Use A Sit-Stand Desk To Alternate
Change your work day from a chair-based working style to one that incorporates a combination of standing and sitting. Popular alternatives include:
- Standing desks (these are now ubiquitous)
- Treadmill desks (where you walk slowly forward while you work)
- Motorized desk (that are adjustable up and down)
Leave A Glass Of Water At Your desk
Leave a small glass of water at your desk. You’ll need to refill it often, which forces you to get up and walk around.
Walk Or Bicycle To Work
If you live close enough to work, ditch the car and take your bike or walk. And when you get to work, try to use the stairs instead of the elevator.
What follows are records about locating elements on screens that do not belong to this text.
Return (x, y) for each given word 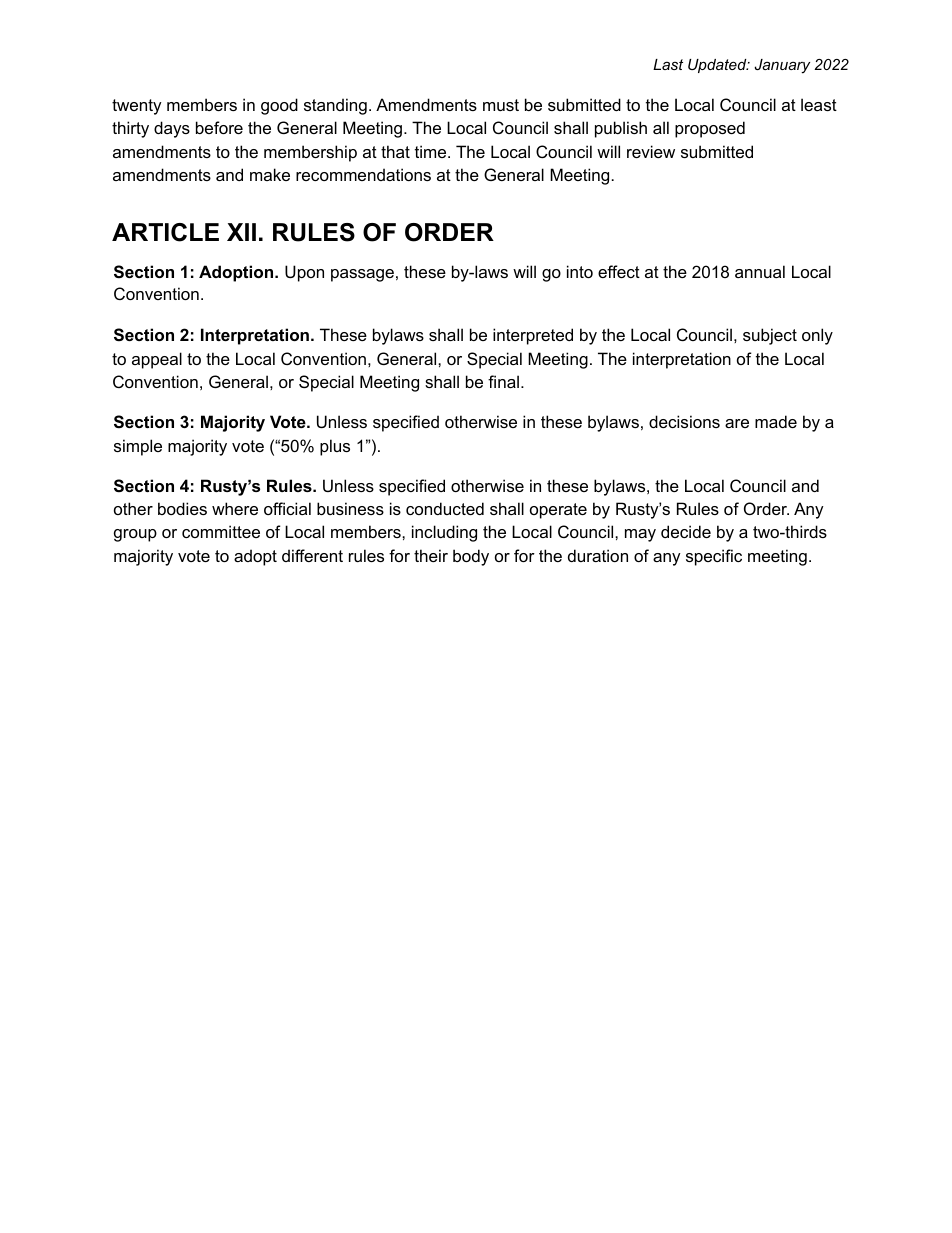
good (279, 106)
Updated (718, 66)
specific (714, 557)
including (444, 533)
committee (221, 531)
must (501, 105)
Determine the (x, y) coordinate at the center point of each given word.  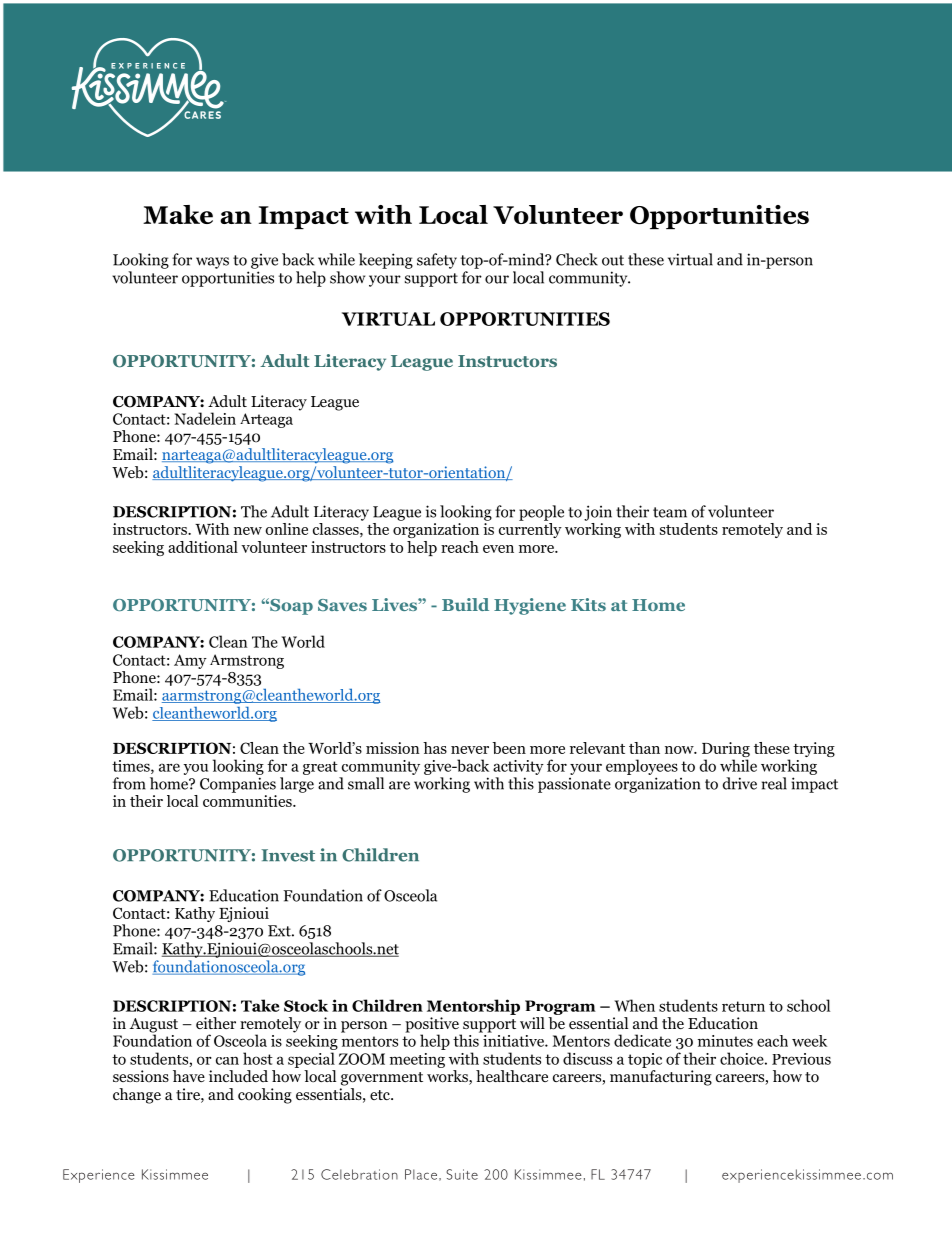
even (498, 549)
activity (518, 767)
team (670, 512)
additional (203, 547)
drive (740, 783)
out (613, 260)
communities (248, 801)
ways (212, 263)
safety (437, 261)
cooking (265, 1096)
Try Not To Sit Down During Lunch
Take your lunch break outside where you can walk around either with your lunch or after eating. If that is not workable, find a countertop away from your desk where you can stand and eat.
Less Sitting, More Moving
Sitting for extended periods of time can be hazardous to your health. Luckily, many studies provide simple workarounds to this workplace problem. They include periods of movement throughout the day as well as regular exercise. By being aware of how much time you spend sitting, you can moderate the lifestyle effects of the sedentary computer knowledge worker.